**Stated task 1:** In the text on pricing accountancy services, what does the Affection Bias lead the brain to assume?
**Stated task 2:** Continue the text on pricing accountancy services from where it stops.

**Text shown:**

━━━━━━━━━━━━━━━━

When it comes to pricing, making a good first impression is absolutely vital. Make sure your website looks up-to-date, modern, and of a high-quality as this is going to impact your ability to truly charge what you are worth. (Discover the 5 Ways Your Small Accountancy Firm’s Website is Stifling Your Ability to Win Bigger and Better Clients)
Affection bias
People buy people, therefore, before you can make a sale, your prospect needs to know, like and trust you. This is often because of the Affection Bias which is where your brain assumes if you like a person you will like everything about them.
→ How to price accountancy services?
If a prospect likes you then they are more likely to buy from you so be able to charge what you are worth, make sure you are building your relationships from the get-go.
Mental Accounting bias/Automation bias
The subconscious brain is very weak at maths. Given that maths requires logical thought and your subconscious brain only gets emotional inputs into its decision-making processes, it’s not really surprising. As a result, the brain uses a cognitive bias called Mental Accounting which is a way of categorising and dealing with our expenditures. One of the impacts of Mental Accounting is we don’t look at an expense in the context of our whole wealth, just our current budgetary period and the expense category. This is why it is often easier to make a sale of £300 per month rather than a one-off price of £3600. It’s also why a Client or Prospect may baulk at the fee you are proposing because it is much higher than the figure they had originally budgeted for accounting and bookkeeping fees.
→ How to price accountancy services?

━━━━━━━━━━━━━━━━

**Data rows:**

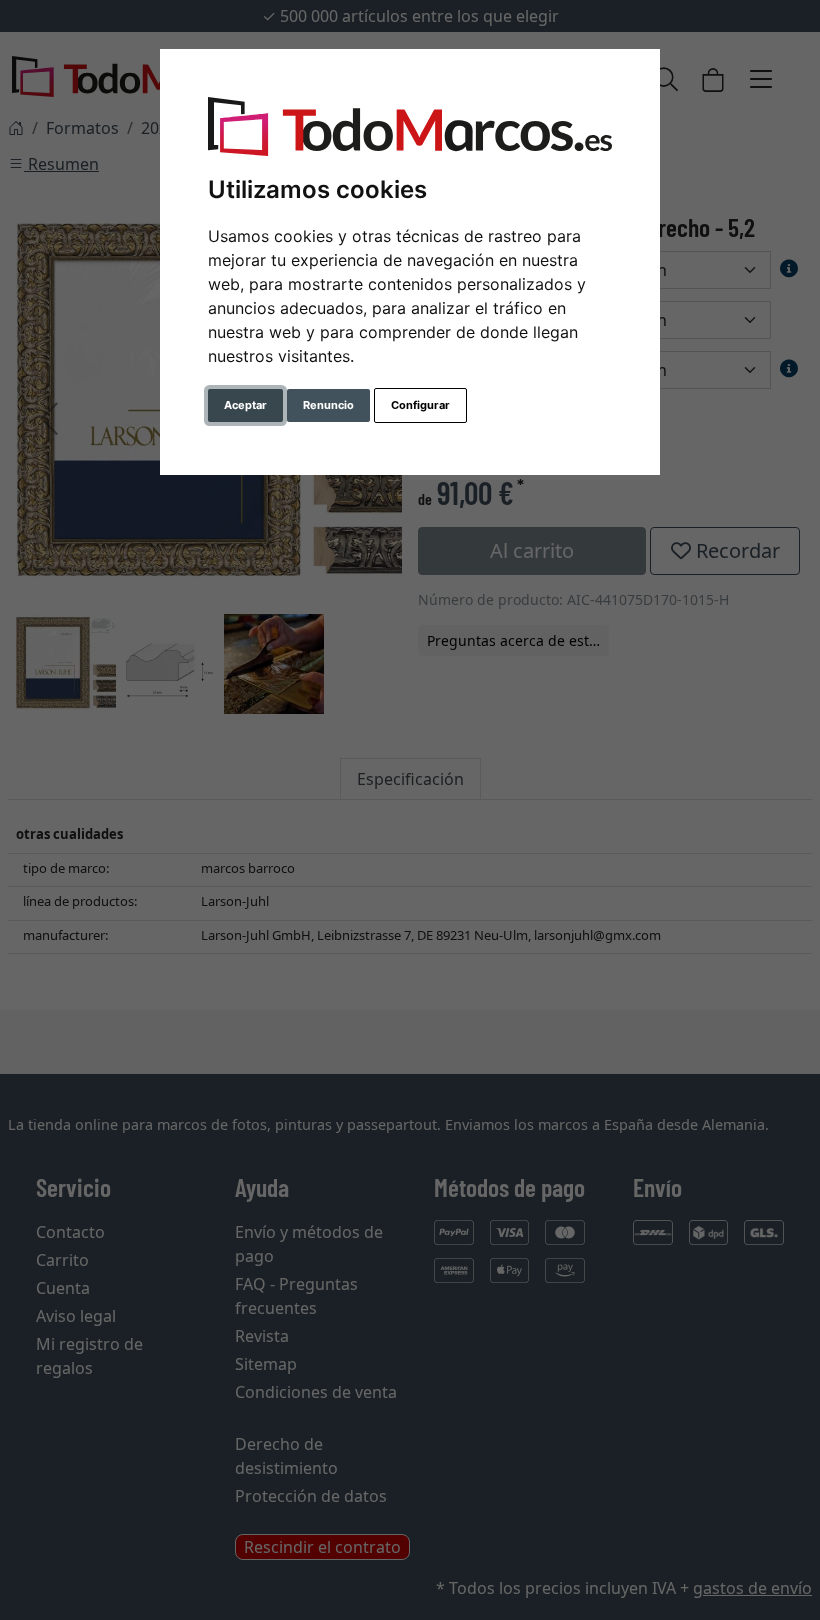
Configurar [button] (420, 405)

━━━━━━━━━━━━━━━━

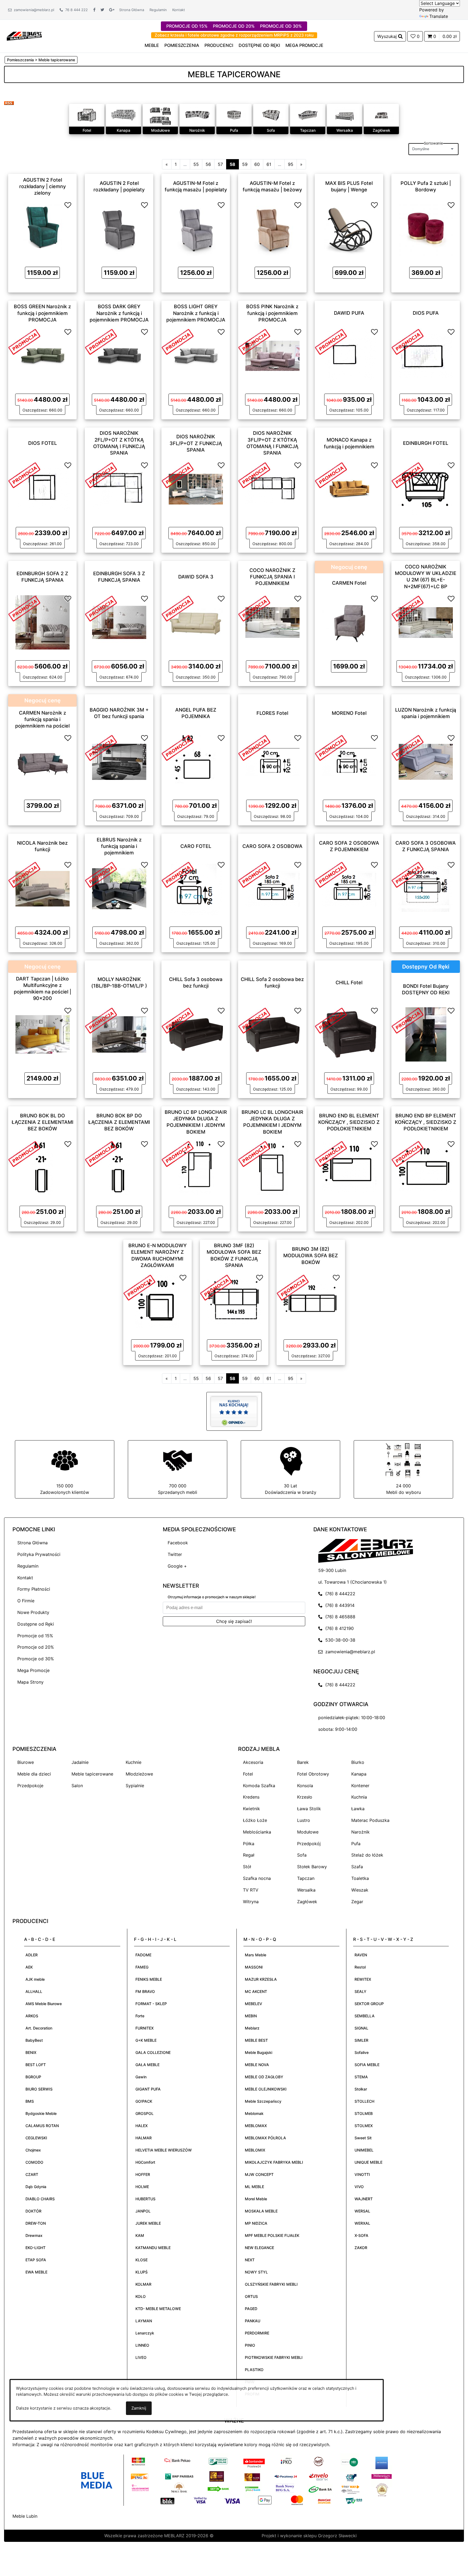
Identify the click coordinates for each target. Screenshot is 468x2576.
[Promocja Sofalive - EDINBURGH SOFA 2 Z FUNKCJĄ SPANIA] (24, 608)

━━━━━━━━━━━━━━━━

**Exercise answer 1:** If you like a person, you will like everything about them.

**Exercise answer 2:**
Our brains are more likely to trust the answer from a machine rather than a human (due to the Automation Bias) this is why using a quoting tool in a sales meeting with a client works so well. When “the computer says…” your Prospects and Clients are less likely to push back against the fee quote you have proposed.
Bandwagon effect
Without realising, most people tend to choose the most popular option without really thinking about it and this could be partly due to the Bandwagon effect. Why? Because the more something has been adopted, e.g. social proof, the more likely it will be adopted by others.
→ How to price accountancy services?
On your pricing page, call out one package (the one you would like most clients to be on) as ‘Recommended’ or ‘Most Popular’. (Read Why your accountancy firm’s pricing package names really matter)
Post-purchase rationalisation
When people HAVE to buy something, they tend to identify a whole host of positive reasons why they really needed to make that purchase. This justification that it was a good purchasing decision is a phenomenon known as Post-Purchase Rationalisation.
→ How to price accountancy services?
If you provide value by addressing your new clients specific pain problems and onboarding them well, you will stimulate this post-purchase rationalisation so that they justify your price themselves. This is also the reason why new clients often make the best referral sources.
Get your prospects to choose you
Before you can sell anything to anyone, many decisions need to have taken place. For example, as a minimum, you need to decide what you want to sell, who you want to sell it too, and how much you want to sell it for. Then your Prospect needs to decide that they need your services and they want to buy it from you.
As none of these decisions are made rationally, it is essential that you understand the decision-making process that the Prospect goes through when buying from you. Only when you understand this can you adapt your firm’s sales, marketing and account management processes and systems to help your Prospects and Clients use System 1 thinking so that they choose to buy from you.
Want to know exactly how to price your accountancy services? Read the first 4 chapters of our new book “Profitable Pricing for Accountants” for free here!
Aspiring Bookkeeper | Completion of The Bookkeeping Academy | QBO Experience | Hopeful Accountant
4 年Thanks for the read! It was very interesting. Good to know before my business has really taken off. ??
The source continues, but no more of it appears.